| DATASET CONTENT |
════════

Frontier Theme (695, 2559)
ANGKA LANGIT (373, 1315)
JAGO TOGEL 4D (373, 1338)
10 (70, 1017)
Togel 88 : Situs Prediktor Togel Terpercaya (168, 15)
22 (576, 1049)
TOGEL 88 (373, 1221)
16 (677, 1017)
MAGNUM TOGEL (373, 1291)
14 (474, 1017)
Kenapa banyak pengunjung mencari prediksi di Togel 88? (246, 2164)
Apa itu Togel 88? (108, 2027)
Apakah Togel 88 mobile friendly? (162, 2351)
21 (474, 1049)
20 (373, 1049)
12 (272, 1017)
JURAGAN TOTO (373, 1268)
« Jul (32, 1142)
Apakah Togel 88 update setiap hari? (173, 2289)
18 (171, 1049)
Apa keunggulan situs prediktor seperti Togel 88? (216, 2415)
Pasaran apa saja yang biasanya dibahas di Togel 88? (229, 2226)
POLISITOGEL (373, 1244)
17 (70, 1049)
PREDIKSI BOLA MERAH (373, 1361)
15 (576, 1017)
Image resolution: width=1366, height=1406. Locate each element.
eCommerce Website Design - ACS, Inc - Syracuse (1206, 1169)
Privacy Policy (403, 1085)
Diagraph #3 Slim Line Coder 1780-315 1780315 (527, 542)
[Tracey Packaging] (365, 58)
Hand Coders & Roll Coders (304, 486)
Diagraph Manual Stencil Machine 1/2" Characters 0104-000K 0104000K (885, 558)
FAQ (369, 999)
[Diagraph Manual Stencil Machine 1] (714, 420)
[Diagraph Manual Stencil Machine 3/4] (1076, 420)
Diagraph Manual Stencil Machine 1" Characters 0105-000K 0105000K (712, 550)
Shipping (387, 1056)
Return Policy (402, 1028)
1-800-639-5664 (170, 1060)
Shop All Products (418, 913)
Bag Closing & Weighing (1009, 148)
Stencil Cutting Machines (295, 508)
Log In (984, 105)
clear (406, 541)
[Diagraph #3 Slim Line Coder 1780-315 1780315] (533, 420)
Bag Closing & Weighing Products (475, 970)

════════

An exact copy of the material above is needed.

Frontier Theme (695, 2559)
ANGKA LANGIT (373, 1315)
JAGO TOGEL 4D (373, 1338)
10 (70, 1017)
Togel 88 : Situs Prediktor Togel Terpercaya (168, 15)
22 (576, 1049)
TOGEL 88 (373, 1221)
16 (677, 1017)
MAGNUM TOGEL (373, 1291)
14 (474, 1017)
Kenapa banyak pengunjung mencari prediksi di Togel 88? (246, 2164)
Apa itu Togel 88? (108, 2027)
Apakah Togel 88 mobile friendly? (162, 2351)
21 (474, 1049)
20 (373, 1049)
12 (272, 1017)
JURAGAN TOTO (373, 1268)
« Jul (32, 1142)
Apakah Togel 88 update setiap hari? (173, 2289)
18 (171, 1049)
Apa keunggulan situs prediktor seperti Togel 88? (216, 2415)
Pasaran apa saja yang biasanya dibahas di Togel 88? (229, 2226)
POLISITOGEL (373, 1244)
17 (70, 1049)
PREDIKSI BOLA MERAH (373, 1361)
15 (576, 1017)
Image resolution: width=1366, height=1406. Locate each element.
eCommerce Website Design - ACS, Inc - Syracuse (1206, 1169)
Privacy Policy (403, 1085)
Diagraph #3 Slim Line Coder 1780-315 1780315 (527, 542)
[Tracey Packaging] (365, 58)
Hand Coders & Roll Coders (304, 486)
Diagraph Manual Stencil Machine 1/2" Characters 0104-000K 0104000K (885, 558)
FAQ (369, 999)
[Diagraph Manual Stencil Machine 1] (714, 420)
[Diagraph Manual Stencil Machine 3/4] (1076, 420)
Diagraph Manual Stencil Machine 1" Characters 0105-000K 0105000K (712, 550)
Shipping (387, 1056)
Return Policy (402, 1028)
1-800-639-5664 (170, 1060)
Shop All Products (418, 913)
Bag Closing & Weighing (1009, 148)
Stencil Cutting Machines (295, 508)
Log In (984, 105)
clear (406, 541)
[Diagraph #3 Slim Line Coder 1780-315 1780315] (533, 420)
Bag Closing & Weighing Products (475, 970)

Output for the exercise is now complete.